Art Smalley is back with a brand new series on problem-solving. The first part sees Art explaining his lean background and the pitfalls of any “one-size-fits-all” approach to problem-solving. Find a transcript for part 1 below.
Hi everyone. This is Art Smalley, President of Art of Lean, Incorporated. Today, on behalf of the Lean Enterprise Institute, I want to bring you another short video. This one’s on the topic of problem-solving and specifically, coaching problem-solving. I think this is a very important topic. So, if it interests you, stick around, I think you’ll enjoy it.
Looking at the Factors
Now, in terms of introducing this topic, I’m going to start with a question. Why does it take so long to solve a given problem or improve a given situation? It does vary, right? Sometimes you do it in hours, sometimes in days, weeks, and sometimes months. Bigger transformations take even longer than that, but let’s keep this centered solely on the topic of specific problems and solving those. Now, I think it depends. The answer is not easy. I’m going to say there are three internal factors: types, scale, and complexity. There are also three external factors: urgency, leadership, and external noise.
That governs the equation that I want to explain those to you in this video. Now, before I dive in, my background is varied. It’s quite diversified. I’m happy to talk with you at length on this topic, but be forewarned, I can go deep and I can go broad. I love to talk about Toyota coaching practices because I speak, read, and write Japanese. I also worked in Japan for a decade in my life. I’ve been an internal director of improvement, an external change agent, and a consultant working in the biggest, hardest, and toughest situations. There are interesting companies out there. I’ve worked in small ones. I’ve also worked in national laboratories for 15 years. I’ve worked with distinguished scientists, serving certain types of problems and our national laboratory system, real scientists, not the so-called lean guys out there quoting science.

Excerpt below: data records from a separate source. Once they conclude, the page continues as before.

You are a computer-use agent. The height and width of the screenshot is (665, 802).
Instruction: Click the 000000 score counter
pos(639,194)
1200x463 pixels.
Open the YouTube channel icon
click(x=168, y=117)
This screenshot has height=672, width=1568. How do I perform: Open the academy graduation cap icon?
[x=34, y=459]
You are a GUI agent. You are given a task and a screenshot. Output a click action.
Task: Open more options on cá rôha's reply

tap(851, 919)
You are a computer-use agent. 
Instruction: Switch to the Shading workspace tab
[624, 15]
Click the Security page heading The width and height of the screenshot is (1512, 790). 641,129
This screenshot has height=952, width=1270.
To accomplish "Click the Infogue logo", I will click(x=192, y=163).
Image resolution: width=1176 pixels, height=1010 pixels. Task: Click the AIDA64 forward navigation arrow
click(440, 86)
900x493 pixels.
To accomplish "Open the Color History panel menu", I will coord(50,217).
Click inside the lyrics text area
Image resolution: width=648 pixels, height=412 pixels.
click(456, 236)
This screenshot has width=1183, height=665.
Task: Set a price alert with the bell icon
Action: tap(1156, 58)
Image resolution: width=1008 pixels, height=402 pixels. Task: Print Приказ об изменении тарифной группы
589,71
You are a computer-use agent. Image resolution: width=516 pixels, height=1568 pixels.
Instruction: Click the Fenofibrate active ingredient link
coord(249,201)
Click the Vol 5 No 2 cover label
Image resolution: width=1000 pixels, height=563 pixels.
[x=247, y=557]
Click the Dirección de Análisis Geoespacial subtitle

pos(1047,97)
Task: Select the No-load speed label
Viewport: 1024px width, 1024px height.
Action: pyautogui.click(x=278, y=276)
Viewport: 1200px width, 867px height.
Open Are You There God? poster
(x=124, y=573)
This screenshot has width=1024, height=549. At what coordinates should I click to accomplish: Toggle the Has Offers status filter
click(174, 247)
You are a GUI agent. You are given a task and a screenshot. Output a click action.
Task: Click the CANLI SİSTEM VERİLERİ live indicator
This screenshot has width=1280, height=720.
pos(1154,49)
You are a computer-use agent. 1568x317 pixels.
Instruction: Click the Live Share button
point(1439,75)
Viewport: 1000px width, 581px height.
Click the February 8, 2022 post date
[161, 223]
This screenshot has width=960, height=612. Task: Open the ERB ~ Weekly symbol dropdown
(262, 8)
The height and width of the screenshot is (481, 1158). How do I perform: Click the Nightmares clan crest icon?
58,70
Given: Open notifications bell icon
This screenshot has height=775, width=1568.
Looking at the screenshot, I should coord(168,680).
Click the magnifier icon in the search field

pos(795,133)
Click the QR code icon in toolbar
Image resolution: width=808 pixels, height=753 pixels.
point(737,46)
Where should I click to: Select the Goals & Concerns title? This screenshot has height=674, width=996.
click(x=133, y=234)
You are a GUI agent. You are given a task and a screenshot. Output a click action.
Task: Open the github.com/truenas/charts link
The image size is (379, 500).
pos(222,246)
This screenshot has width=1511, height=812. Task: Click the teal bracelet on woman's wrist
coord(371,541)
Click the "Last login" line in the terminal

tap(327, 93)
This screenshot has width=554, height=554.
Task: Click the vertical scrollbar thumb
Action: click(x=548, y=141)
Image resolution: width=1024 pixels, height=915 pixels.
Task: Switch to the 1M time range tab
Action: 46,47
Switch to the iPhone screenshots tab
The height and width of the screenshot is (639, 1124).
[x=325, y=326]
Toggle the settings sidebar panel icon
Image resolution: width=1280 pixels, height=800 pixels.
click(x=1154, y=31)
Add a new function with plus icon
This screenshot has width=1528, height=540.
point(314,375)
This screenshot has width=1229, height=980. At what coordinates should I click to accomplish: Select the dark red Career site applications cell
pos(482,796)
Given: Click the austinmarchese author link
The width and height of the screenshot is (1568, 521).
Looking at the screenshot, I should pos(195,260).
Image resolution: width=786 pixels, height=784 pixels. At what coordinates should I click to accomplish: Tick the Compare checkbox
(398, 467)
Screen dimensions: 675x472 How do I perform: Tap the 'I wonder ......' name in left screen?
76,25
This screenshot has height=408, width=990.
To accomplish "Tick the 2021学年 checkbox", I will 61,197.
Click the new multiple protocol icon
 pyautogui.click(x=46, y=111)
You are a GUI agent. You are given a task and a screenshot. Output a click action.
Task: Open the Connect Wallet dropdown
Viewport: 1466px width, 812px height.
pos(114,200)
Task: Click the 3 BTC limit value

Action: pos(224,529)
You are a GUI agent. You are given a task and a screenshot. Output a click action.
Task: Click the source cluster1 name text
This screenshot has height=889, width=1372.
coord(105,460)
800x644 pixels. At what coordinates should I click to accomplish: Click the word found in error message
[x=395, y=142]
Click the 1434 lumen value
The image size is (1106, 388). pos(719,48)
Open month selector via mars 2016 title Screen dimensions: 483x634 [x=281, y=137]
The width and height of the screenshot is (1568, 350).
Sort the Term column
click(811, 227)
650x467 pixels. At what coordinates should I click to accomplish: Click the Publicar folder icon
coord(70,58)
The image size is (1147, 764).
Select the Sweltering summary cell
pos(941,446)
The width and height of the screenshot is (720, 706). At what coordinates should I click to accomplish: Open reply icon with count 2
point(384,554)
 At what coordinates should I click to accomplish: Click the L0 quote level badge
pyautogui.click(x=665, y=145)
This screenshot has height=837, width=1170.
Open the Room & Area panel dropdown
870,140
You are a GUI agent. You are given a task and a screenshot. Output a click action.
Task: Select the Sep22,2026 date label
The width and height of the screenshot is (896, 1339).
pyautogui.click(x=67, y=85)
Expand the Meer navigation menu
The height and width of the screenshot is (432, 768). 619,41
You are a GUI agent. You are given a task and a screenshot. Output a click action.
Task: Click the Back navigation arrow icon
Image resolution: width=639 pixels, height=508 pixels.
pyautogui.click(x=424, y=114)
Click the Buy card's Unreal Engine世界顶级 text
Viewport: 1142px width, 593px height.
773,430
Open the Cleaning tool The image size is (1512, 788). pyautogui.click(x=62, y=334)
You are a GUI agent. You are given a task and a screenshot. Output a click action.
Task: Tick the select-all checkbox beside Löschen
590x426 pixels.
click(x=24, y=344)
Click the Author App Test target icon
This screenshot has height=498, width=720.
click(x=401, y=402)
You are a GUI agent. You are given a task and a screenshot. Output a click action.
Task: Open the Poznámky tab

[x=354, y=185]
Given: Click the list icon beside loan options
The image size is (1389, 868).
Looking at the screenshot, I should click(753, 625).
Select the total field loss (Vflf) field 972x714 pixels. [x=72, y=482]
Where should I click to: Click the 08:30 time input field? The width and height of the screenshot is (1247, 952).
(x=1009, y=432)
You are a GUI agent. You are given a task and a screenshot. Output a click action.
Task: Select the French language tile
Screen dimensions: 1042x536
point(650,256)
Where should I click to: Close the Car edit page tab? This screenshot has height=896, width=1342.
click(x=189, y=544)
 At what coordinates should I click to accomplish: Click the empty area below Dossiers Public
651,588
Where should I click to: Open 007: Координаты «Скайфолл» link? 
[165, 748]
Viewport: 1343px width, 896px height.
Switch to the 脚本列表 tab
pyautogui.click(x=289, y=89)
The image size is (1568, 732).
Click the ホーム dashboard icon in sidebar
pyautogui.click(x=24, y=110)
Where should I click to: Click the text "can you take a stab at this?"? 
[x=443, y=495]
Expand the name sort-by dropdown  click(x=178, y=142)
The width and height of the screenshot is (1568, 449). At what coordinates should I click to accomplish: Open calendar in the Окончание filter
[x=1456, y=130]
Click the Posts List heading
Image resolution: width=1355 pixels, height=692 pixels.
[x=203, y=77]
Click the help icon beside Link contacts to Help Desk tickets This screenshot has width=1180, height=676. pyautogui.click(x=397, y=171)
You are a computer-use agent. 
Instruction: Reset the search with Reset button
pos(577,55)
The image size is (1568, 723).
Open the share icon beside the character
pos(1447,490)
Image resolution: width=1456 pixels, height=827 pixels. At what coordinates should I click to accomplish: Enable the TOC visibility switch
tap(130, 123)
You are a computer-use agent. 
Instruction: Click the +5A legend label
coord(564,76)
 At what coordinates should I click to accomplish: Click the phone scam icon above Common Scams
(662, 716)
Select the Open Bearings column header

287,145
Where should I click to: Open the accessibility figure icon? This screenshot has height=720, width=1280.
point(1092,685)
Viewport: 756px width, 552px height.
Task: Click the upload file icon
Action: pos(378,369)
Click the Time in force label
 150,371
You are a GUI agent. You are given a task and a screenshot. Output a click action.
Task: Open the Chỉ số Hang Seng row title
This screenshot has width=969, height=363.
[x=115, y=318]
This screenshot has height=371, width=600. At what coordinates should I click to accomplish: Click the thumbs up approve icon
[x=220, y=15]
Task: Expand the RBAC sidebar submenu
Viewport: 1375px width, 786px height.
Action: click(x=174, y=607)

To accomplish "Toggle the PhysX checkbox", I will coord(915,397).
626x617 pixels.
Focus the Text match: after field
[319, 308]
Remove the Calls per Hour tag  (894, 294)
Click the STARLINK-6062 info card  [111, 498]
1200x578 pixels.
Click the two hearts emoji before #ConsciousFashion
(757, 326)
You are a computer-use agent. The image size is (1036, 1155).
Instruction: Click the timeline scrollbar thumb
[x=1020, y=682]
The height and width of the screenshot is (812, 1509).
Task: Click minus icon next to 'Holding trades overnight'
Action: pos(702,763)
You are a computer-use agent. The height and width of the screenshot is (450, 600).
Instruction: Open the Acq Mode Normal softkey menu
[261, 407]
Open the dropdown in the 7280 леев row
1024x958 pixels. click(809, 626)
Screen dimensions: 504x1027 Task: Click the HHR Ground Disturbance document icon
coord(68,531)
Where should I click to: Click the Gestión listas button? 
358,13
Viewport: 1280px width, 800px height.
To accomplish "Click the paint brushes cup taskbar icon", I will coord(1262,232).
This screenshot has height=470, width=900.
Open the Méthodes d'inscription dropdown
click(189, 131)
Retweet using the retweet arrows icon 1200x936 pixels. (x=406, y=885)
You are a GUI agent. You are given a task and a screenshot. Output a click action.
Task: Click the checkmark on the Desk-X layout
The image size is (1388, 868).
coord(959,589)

I also have talked extensively with people in the Marshall and the special forces community about the difference between generalist versus specialist. The specialists who are the 38-year-olds, high IQ, having multiple degrees, types of languages,and backgrounds. Also, I have a degree background in martial arts. It’s quite varied. In addition, I’ve had a pretty strong, lifelong interest in coaching and sports, whether it be track golf, football, or kids basketball. So, I’m really interested in this topic and come at it from different angles, not just the Toyota one, which might surprise you. Now, back to why it takes so long to solve a problem. Well, my simple answer is that it depends, but I think it depends upon the three internal and external things that I talked about, which you can’t really control, but certainly affect you.
Facing the Problems
These are what I call the types of problems, right out of my book, Four Types of Problems. I don’t think it’s a one-size-fits-all solution, space, or world. You can’t apply the same pattern or methodology in every case. If you do, you’ll get wildly different results. Also, I think it depends upon the difficulty of that problem. I’ll gladly go into some really difficult Toyota problems that were solved and are fair game to talk about, along with the experts behind them. They didn’t use five-why or A3 reports or Dematic or 8D. It’s quite interesting. Also, I’m gonna talk about skill and will level. I think it goes back to management, it’s organizational behavior and recognizing there’s situational leadership, things that come into play and you can’t address every team and every situation the same way. If you do, you’re going to struggle and frustrate the team.
There’s urgency and leadership, things that are outside the team’s control. Noise, customers, suppliers, outside parties in the company, I’ll bring in their thoughts to bear on the situation and they can help you. Sometimes they can be a force of friction and slow you down. It all depends. Now I have a minor in mathematics and whenever I’m stuck, I try and put things into either a mental model or a framework of a basic equation, just so I can think about it and start to realize I’m probably missing some things. But if I were to frame this as the equation, I’d say, well, when was I first asked the question of what’s the lead time to solve a problem? I’d say that dependent variable was a function of, at a minimum, X, Y, and Z; there’s more to it.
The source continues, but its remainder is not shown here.